● MATERIALS PROVIDED
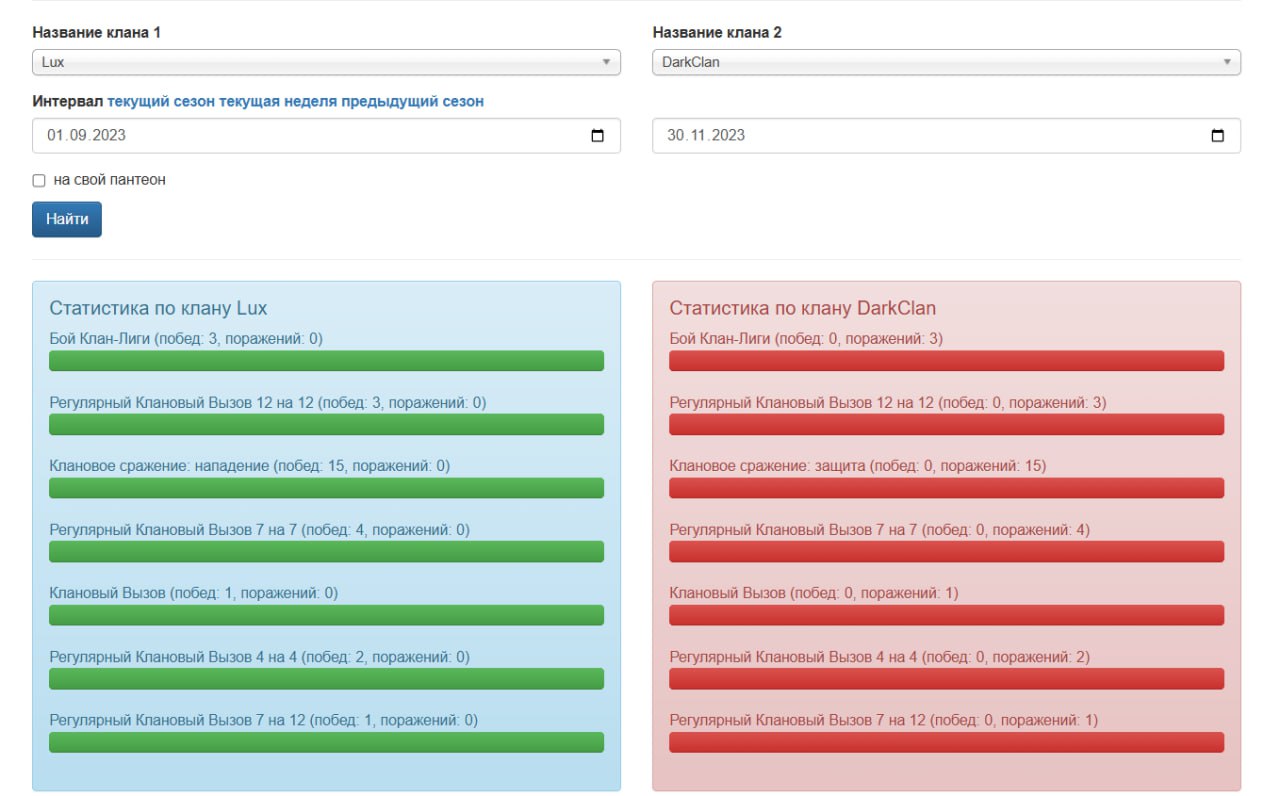Click DarkClan 'Клановый Вызов' red progress bar
The width and height of the screenshot is (1280, 796).
(946, 615)
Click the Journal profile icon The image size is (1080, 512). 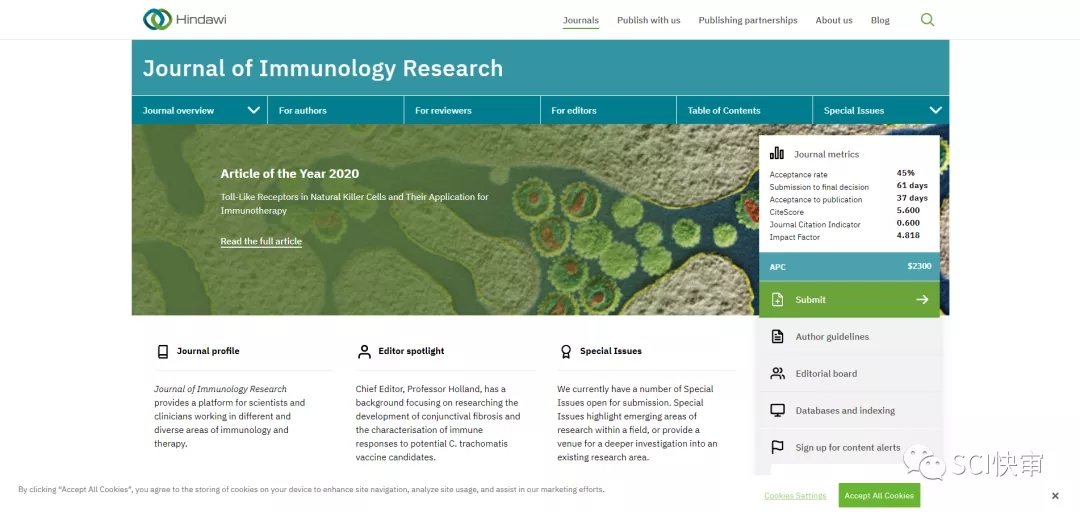[163, 352]
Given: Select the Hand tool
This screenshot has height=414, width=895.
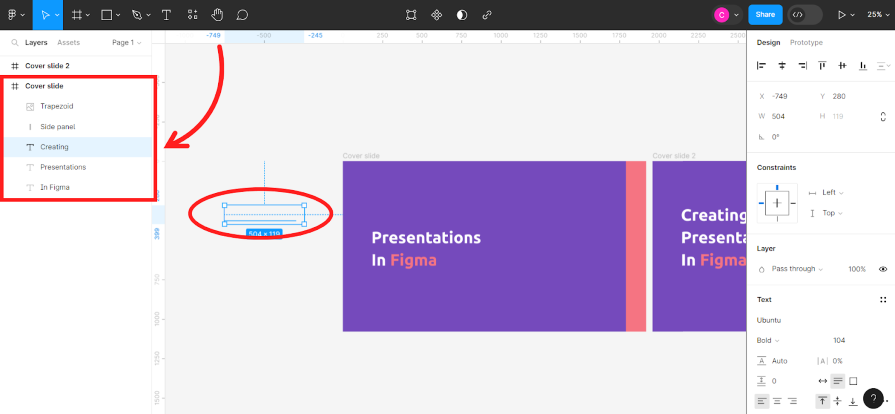Looking at the screenshot, I should (217, 15).
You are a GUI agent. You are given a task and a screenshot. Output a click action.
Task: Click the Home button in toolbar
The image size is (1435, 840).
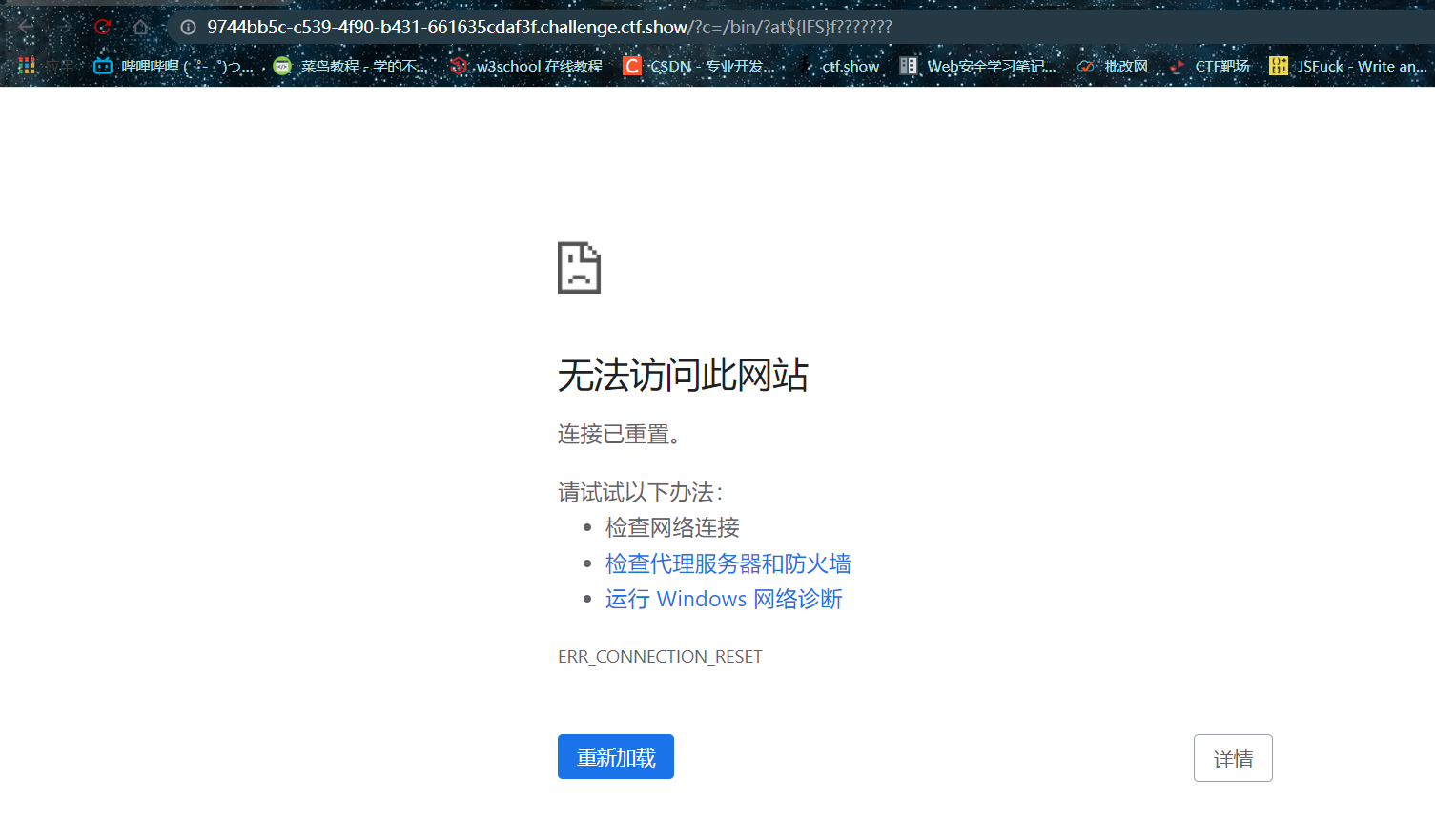(141, 27)
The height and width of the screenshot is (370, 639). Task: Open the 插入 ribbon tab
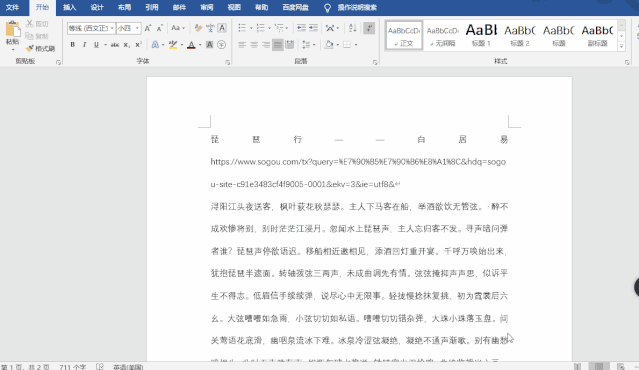69,7
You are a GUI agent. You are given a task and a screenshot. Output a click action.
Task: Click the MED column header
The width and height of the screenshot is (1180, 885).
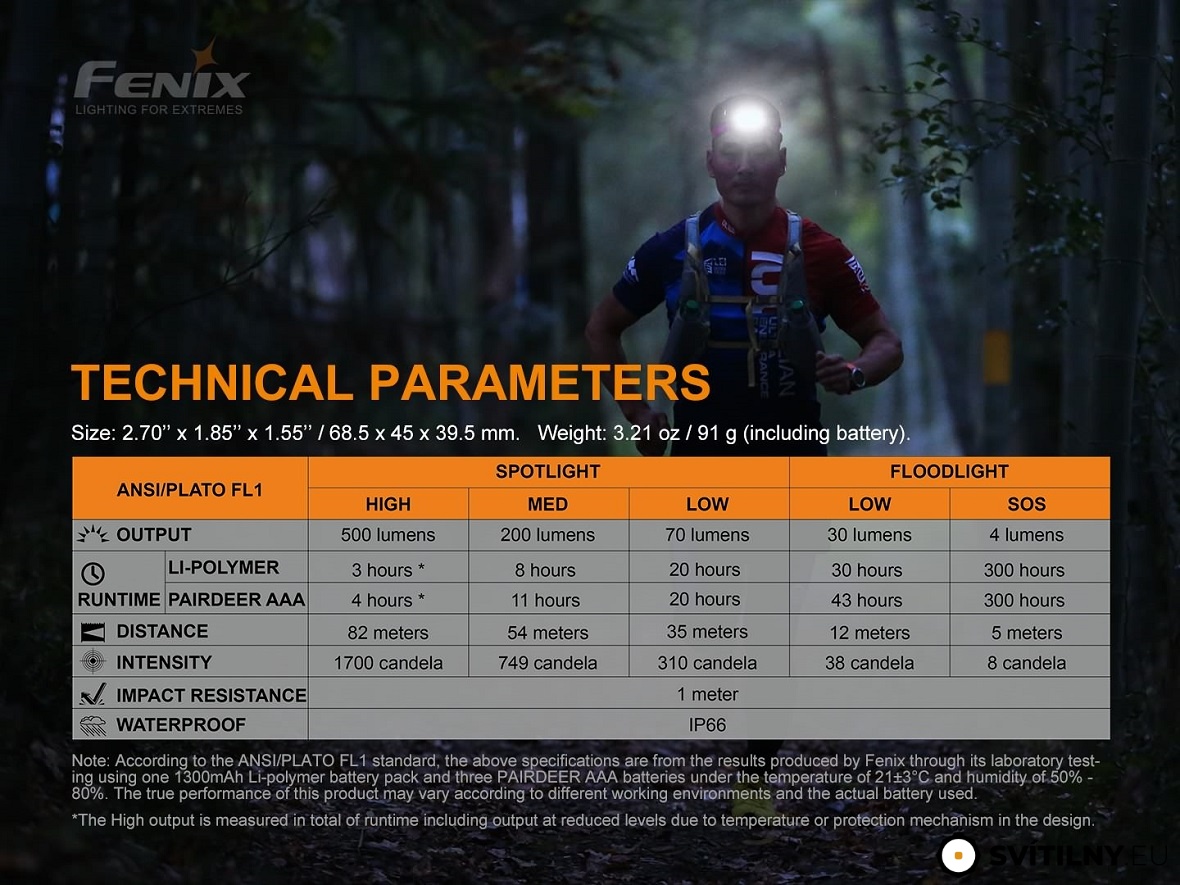click(548, 504)
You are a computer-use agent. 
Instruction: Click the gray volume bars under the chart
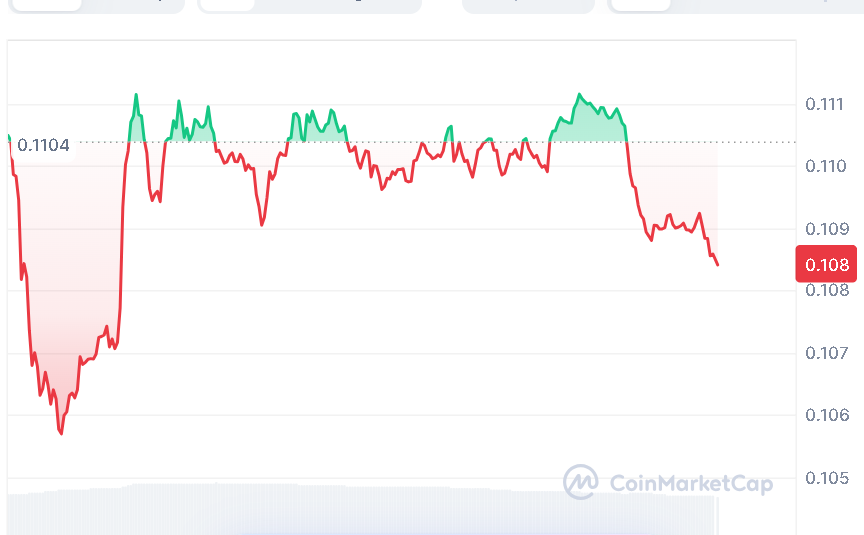(x=360, y=510)
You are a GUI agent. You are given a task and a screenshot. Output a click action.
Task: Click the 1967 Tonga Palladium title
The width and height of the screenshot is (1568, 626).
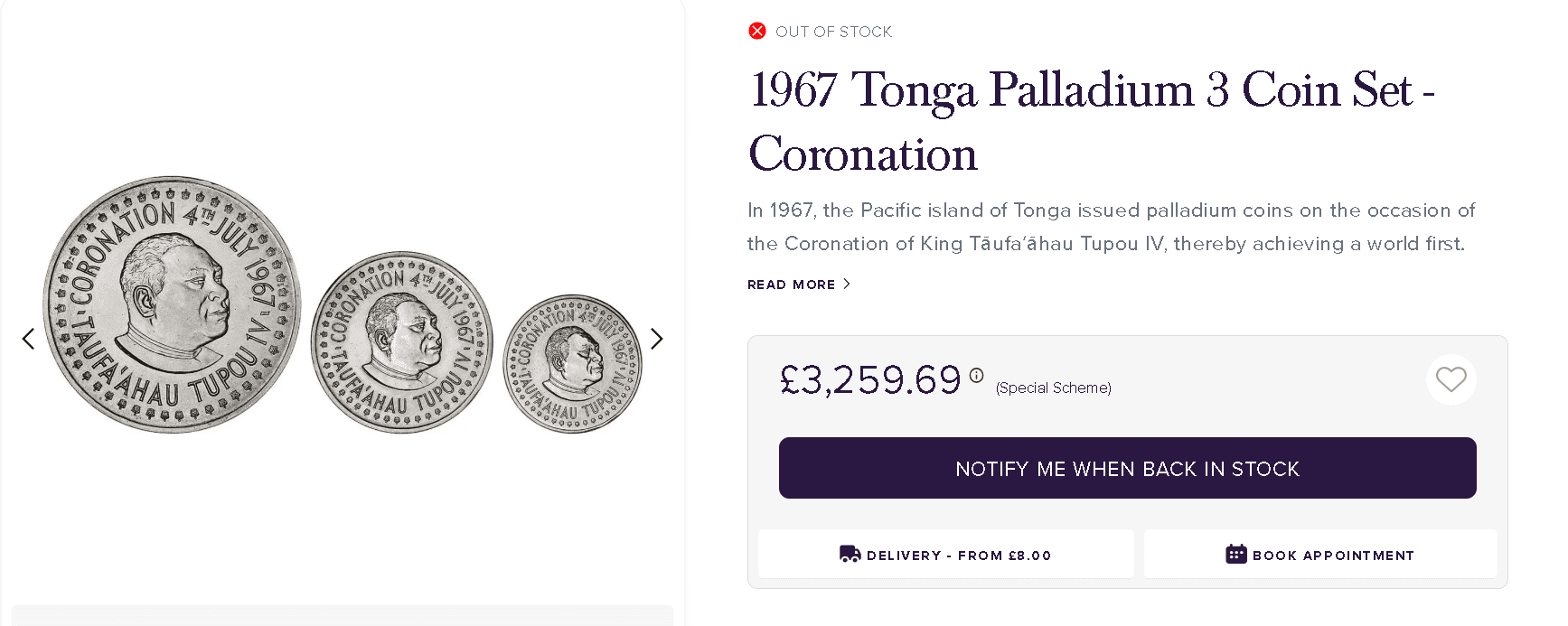tap(1092, 121)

● PROBLEM
Nothing but the lines from the line containing "Task: Click the 1967 Tonga Palladium title" through the last line of the records above should be written out, exactly and without the pictures.

● REPLY TO THE TASK
Task: Click the 1967 Tonga Palladium title
The width and height of the screenshot is (1568, 626).
tap(1092, 121)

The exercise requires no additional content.